# What non-Bayesian classifiers could be used in a naive Bayes model?

Bayes' theorem [is used] in the classifier's decision rule, but naive Bayes is not (necessarily) a Bayesian method.

I have applied naive Bayes assumption to LDA, but it has a Bayes classifier as the sole classifier. To what other non-Bayesian classifiers or learning models could the naive Bayes assumption be applied?

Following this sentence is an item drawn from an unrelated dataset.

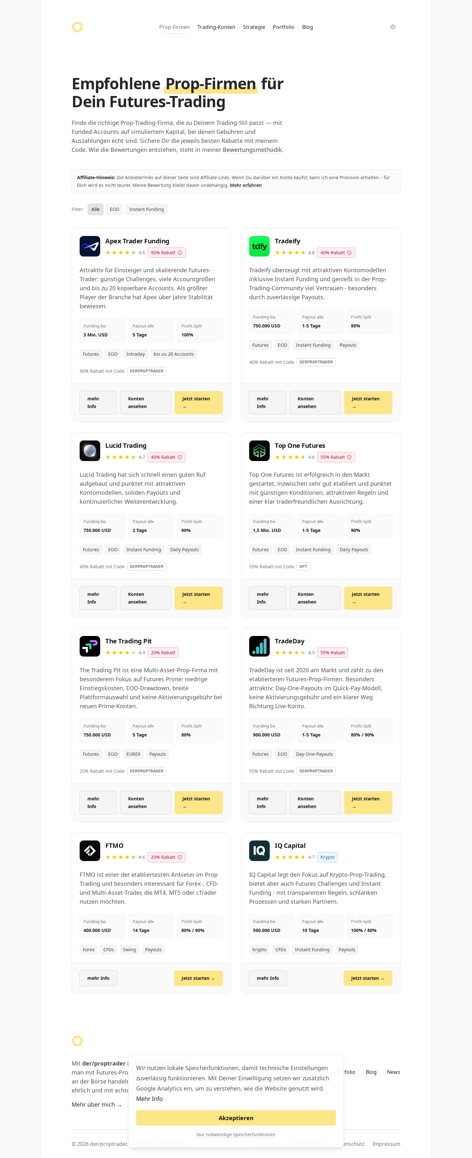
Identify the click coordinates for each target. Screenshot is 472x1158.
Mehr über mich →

• This question seems clear enough to me. I'm voting to leave open. – gung - Reinstate Monica Feb 8 '17 at 16:46

Before commencing, however, some clarification of the word 'Bayes' in this context is appropriate. In work on supervised classification methods it has become standard to refer to the $P(i)$ as the class $i$ prior probability, because this gives the probability that an object will belong to class $i$ prior to observing any information about the object. Combining the prior with $P(\mathbf x \mid i)$, as shown above, gives the posterior probability, after having observed $\mathbf x$. This combination is effected via Bayes theorem, and it is because of this that 'Bayes' is used in the name of these methods. [...] The important point for us is that no notion of subjective probability is introduced: the methods are not [necessarily] 'Bayesian' in the formal statistical sense. [...] In this paper, following almost all the work on the idiot's Bayes method, we adopt a frequentist interpretation.